Will it help us understand the process of interrogation better if we know that the Western Australian Attorney-General prosecuting Yungala for murder in 1881 threw in the case after discovering that a ‘voluntary statement’ had clearly been coerced – ‘you tell them what to say and then they say it – is that it?’ he asked the arresting constable.

How will the Museum tell the story of ‘third degree’ tactics in Australian criminal investigation – the sort of stuff made famous in American movies? Those tactics were brought to account in an inquiry by Federationist and constitutional lawyer, Sir John Quick, in a 1930 hearing of disciplinary charges against a Canberra police sergeant. The sergeant was dismissed over evidence of his ‘good cop, bad cop’ routine in a brutal extraction from a 20-year-old youth of a confession to a minor stealing offence.[1]

Darryl Beamish, Estelle Blackburn (supporter and advocate) and John Button at the Supreme Court of Western Australia celebrating Beamish’s exoneration on 1 April 2005 (44 years after conviction), following Button’s exoneration on 25 February 2002 (39 years after conviction) (Wikipedia)
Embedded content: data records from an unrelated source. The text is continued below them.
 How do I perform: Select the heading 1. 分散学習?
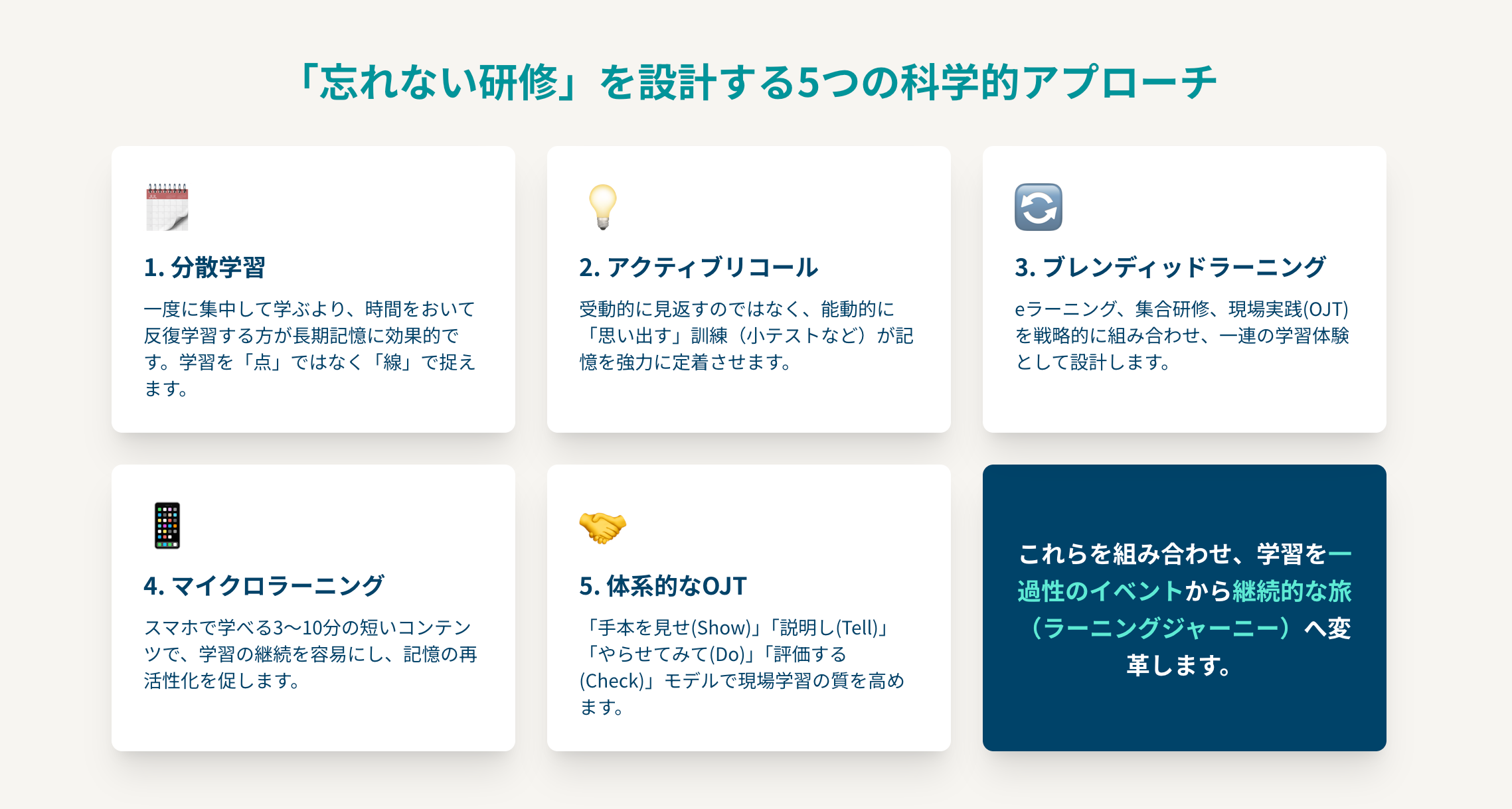tap(205, 267)
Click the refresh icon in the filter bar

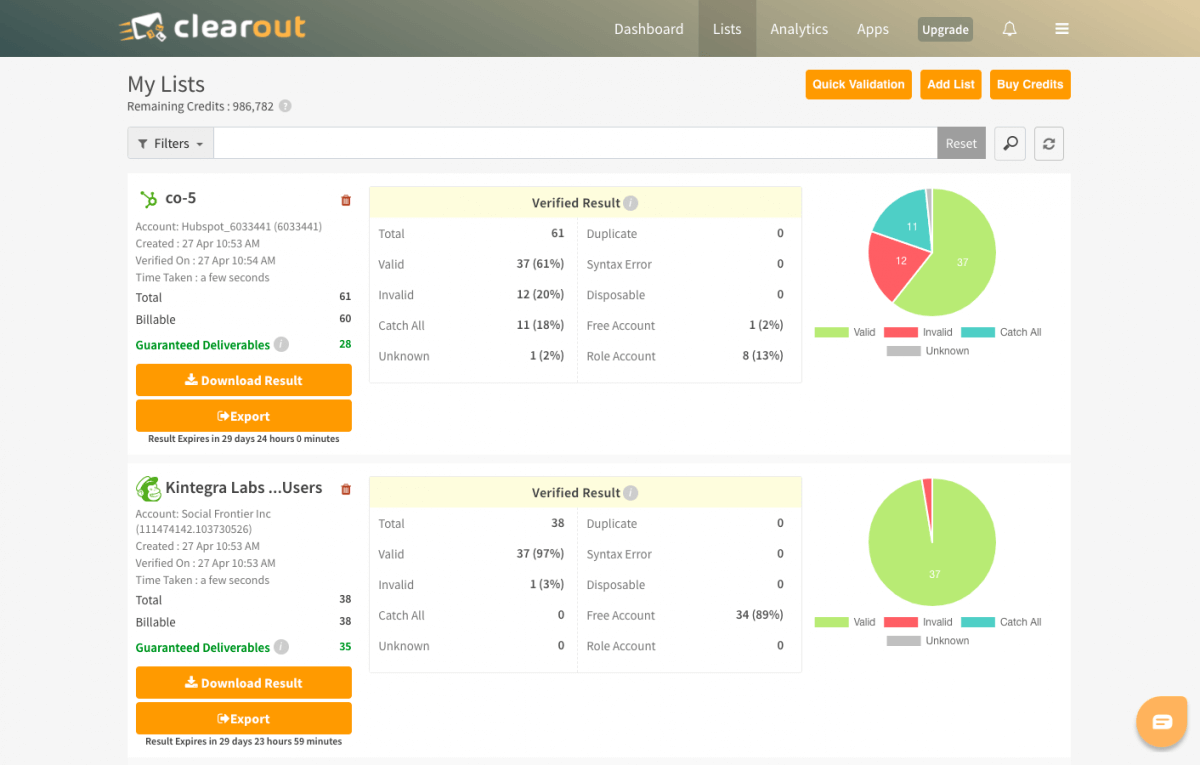1048,143
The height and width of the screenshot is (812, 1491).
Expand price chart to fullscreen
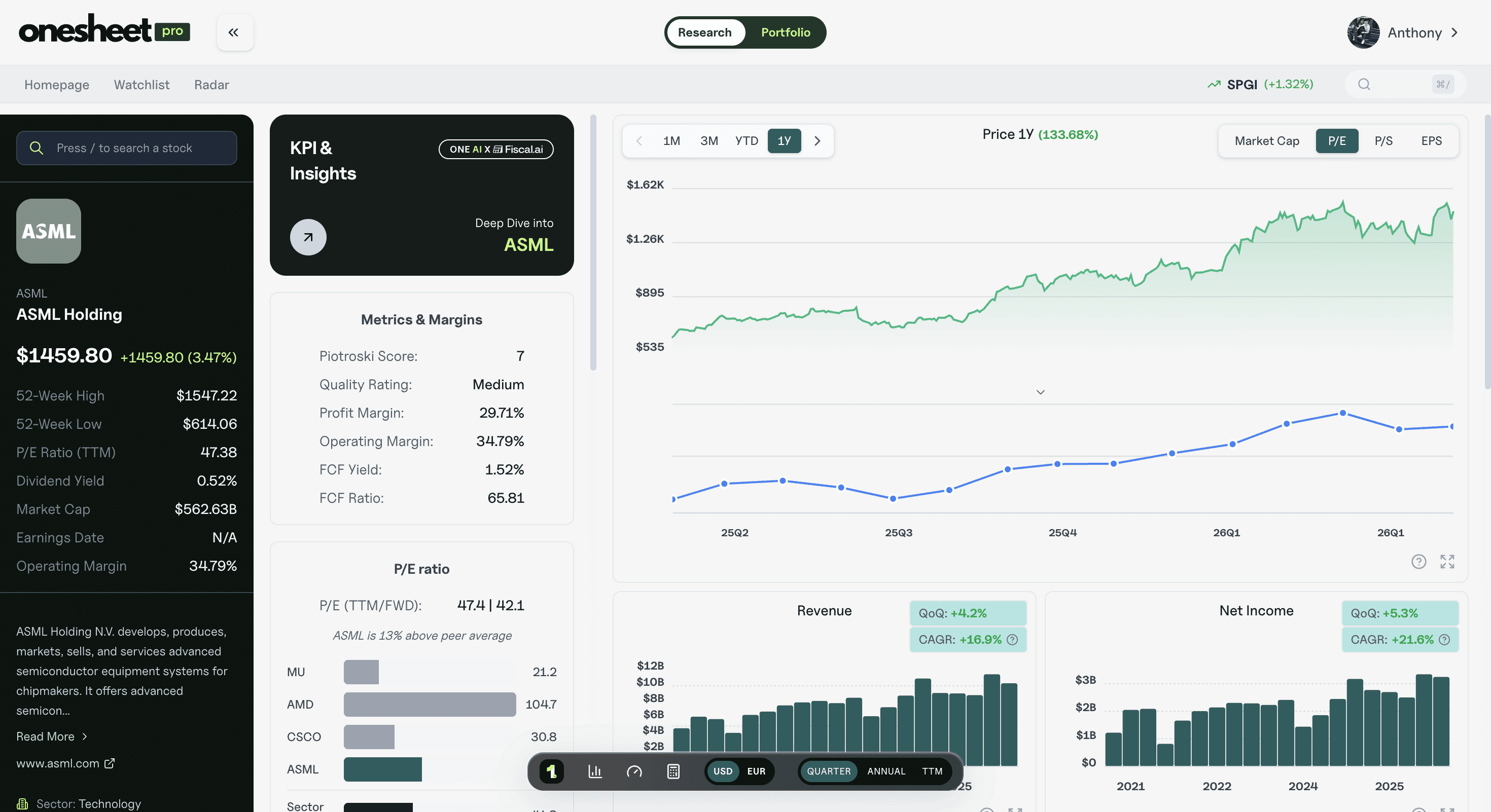click(1447, 562)
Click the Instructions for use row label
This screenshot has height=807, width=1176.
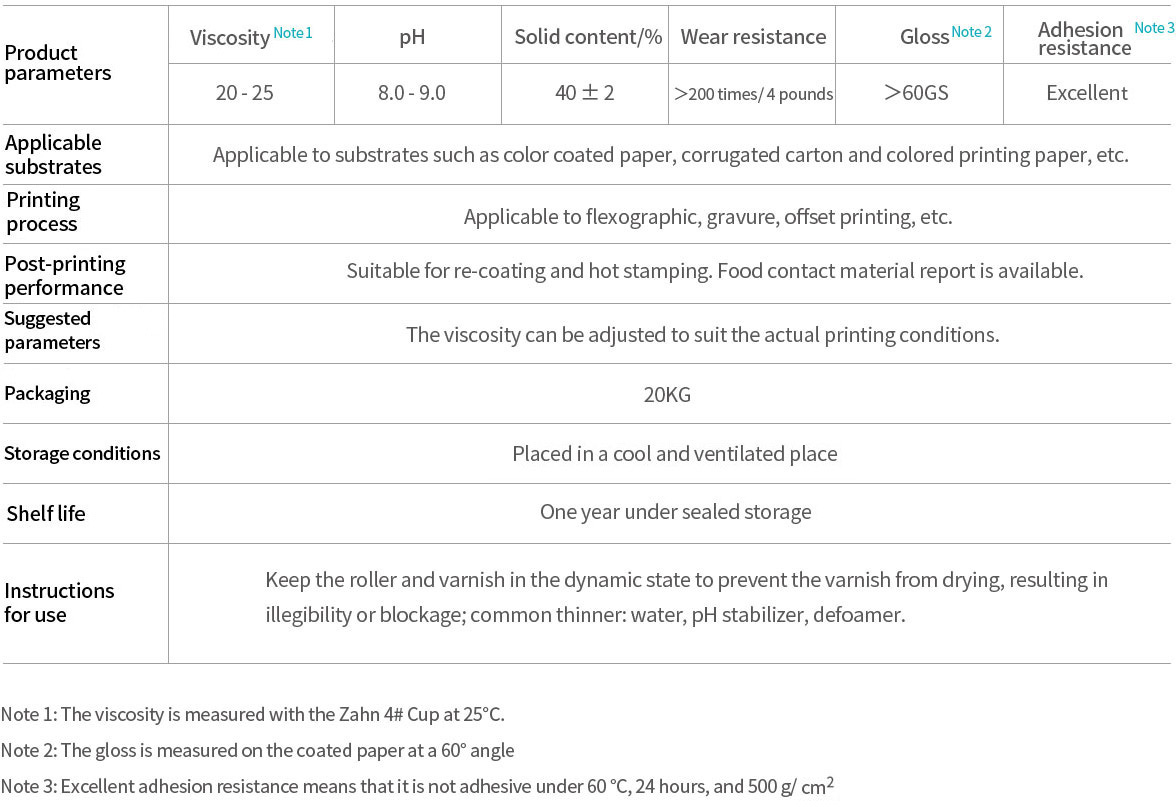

What will the Museum make of the false conviction and long imprisonment of New South Wales man Frederick McDermott, that came to an end only when a Royal Commission concluded that the trial had miscarried, in spite of confirmation by the High Court; or of Darryl Beamish, the deaf mute Western Australian man who served 15 years for a crime he didn’t commit, the conviction quashed more than four decades late in a stunning reversal for police investigators?

What room will the Museum have for the story of Arrernte man Rupert Max Stuart leading to his capital conviction in 1959 on the basis of confessional evidence, resulting in a death sentence only set aside after vigorous civil society agitation that challenged the reliability of such evidence? Will the Museum help explain to its visitors the triumph of investigation that produced a conviction of Lindy Chamberlain, and the means by the triumph was reversed? What story will it tell there of the use of forensic evidence, driven by the confirmation bias of investigating police and a prosecution team, that a mother must be guilty of an infant death, in spite of plausible alternative explanations?

And will we learn how it was that a court of appeal in Western Australia in 2020 was able to find that Scott Austic had been convicted in 2009 and served 12 years imprisonment on evidence that showed ‘credible, cogent and plausible evidence’ of being planted?

Will the Museum of Australian Policing help us to understand these things? It should – but it’s not a good start when we are offered at the outset tabloid stories of ‘triumphant investigations’. If it is a museum worthy of the name in a democratic society it will find a way to tell stories of failure as well as success – and importantly how a free society can bring bad stuff in its own institutions to light, and to account.

Cover of 2002 edition of Ken Inglis’s 1961 book, The Stuart Case (Black Inc.)

*Mark Finnane is Professor of History at Griffith University and Director of the Prosecution Project at that university. Among other positions, he was a Chief Investigator in the Australian Research Council Centre of Excellence in Policing and Security (2007-13) and was Director of that Centre in 2009. He is the author of more than 100 articles and books on policing, punishment, and criminal justice.

Endnote

[1] Mark Finnane, ‘The third degree’, 41 Criminal Law Journal (2018), 295.